La diplomatie est aussi un art de la négociation car le diplomate agit sur un terrain changeant et incertain : celui des relations internationales. Il est possible donc d’affirmer que la diplomatie est l’art de gérer les relations internationales avec des moyens pacifiques et ayant comme objectif permanent l’établissement d’accords pour sauvegarder la paix.[1]
De cet exercice spécifique, on peut dire aussi que la littérature, qui est l'ensemble des œuvres écrites ou orales auxquelles on reconnaît une valeur esthétique, est un art exprimant un idéal. Grâce aux productions littéraires, elle permet de manifester des émotions et de révéler aux lecteurs ou aux auditeurs ce qu'une personne a dans le cœur. La littérature vise à éduquer, à communiquer des pensées, à influencer et même à séduire. Elle constitue un héritage patrimonial et peut concourir à la préservation du patrimoine d'un pays, lorsqu'elle en souligne les valeurs, la culture et la civilisation.[2]
Ainsi l’ouvrage de Mankeur Ndiaye, Diplomatie, 20 ans à la place, est un bel exemple de ce qui relie la littérature à la diplomatie qui est un véritable exercice d’observation, d’écoute et finalement qui résulte d’un récit particulier. Ce qui fait de la parution de l’ouvrage de Mankeur Ndiaye un événement littéraire majeur et très instructif car l’auteur a véritablement un sens littéraire talentueux qui place ce récit dans une dimension narrative historique et mémorable.
Car au-delà du témoignage de Mankeur Ndiaye sur son parcours professionnel qui demeure exceptionnel, ce livre offre une mine d’informations sur les métiers de la haute administration d’État qui forment des hommes à servir la nation à corps et à cœur.

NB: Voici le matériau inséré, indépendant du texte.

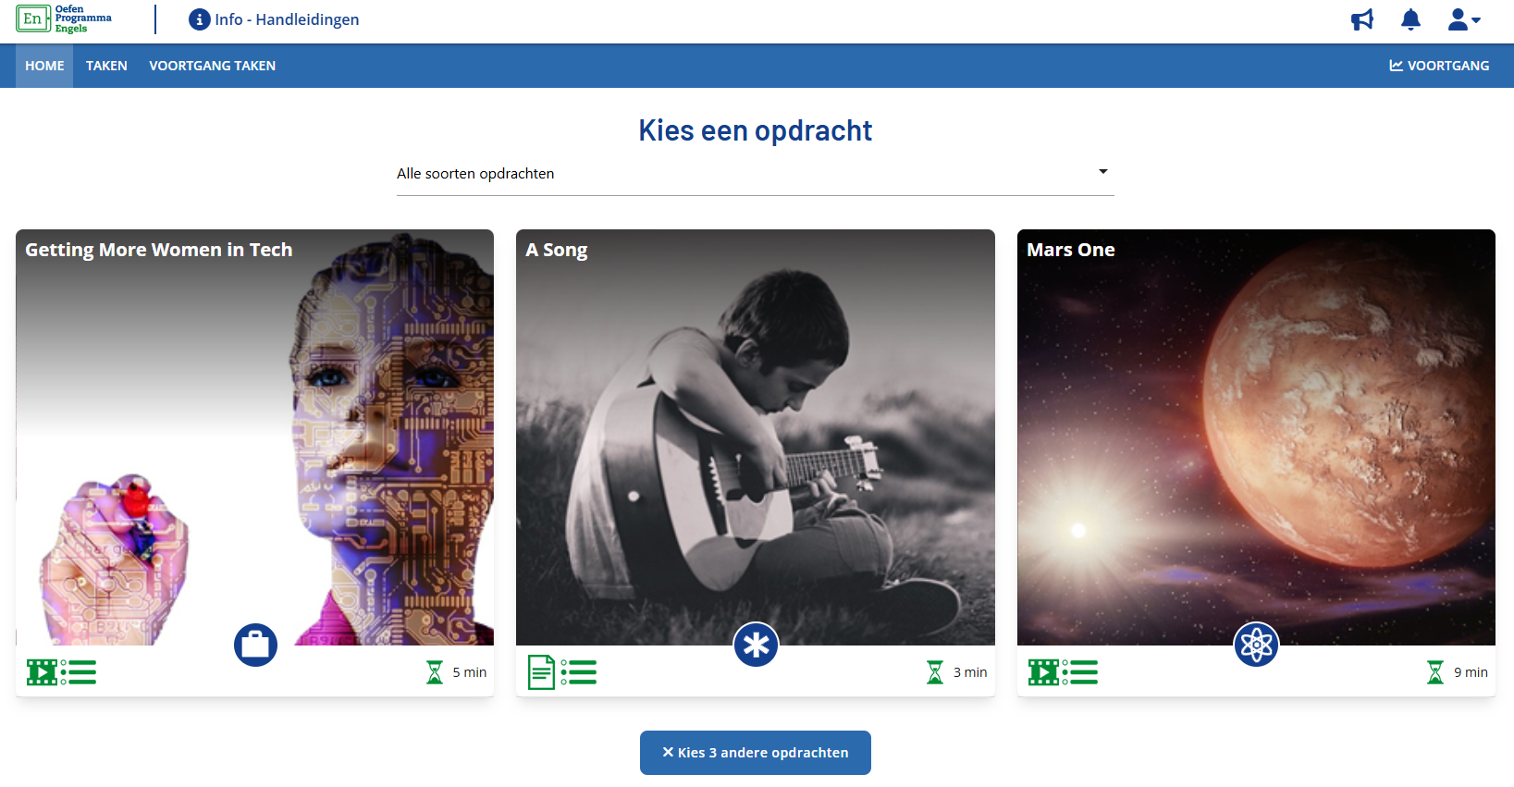The height and width of the screenshot is (787, 1514).
Task: Open the Mars One assignment thumbnail
Action: (x=1256, y=437)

À travers la lecture de ce livre, on comprend très bien la nature complexe du métier de diplomate, de « l’habileté » dont il faut faire usage quotidiennement pour, à la fois, répondre aux intentions de politique étrangère de l’État pour lequel on travaille, tout en restant neutre et non intrusif sur les territoires internationaux.
Né à Dagana, au bord du fleuve Sénégal en 1960, comme je le suis, Mankeur Ndiaye a eu un parcours exceptionnel, fait d’études poussées, de persévérance, de choix intelligents qui l’ont conduit sur les bancs de l’université de l’École Normale Supérieure de Dakar, puis à l’École Nationale d’Administration et de la Magistrature, avant de faire carrière aux Nations Unis à New York en 1997 durant huit ans, puis d’être Chef de cabinet de Cheikh Tidiane Gadio au ministère des Affaires étrangères de 2000 à 2009, avant de devenir lui-même Ministre des Affaires étrangères et des Sénégalais de l’extérieur de 2012 à 2017, sous le mandat de Macky Sall.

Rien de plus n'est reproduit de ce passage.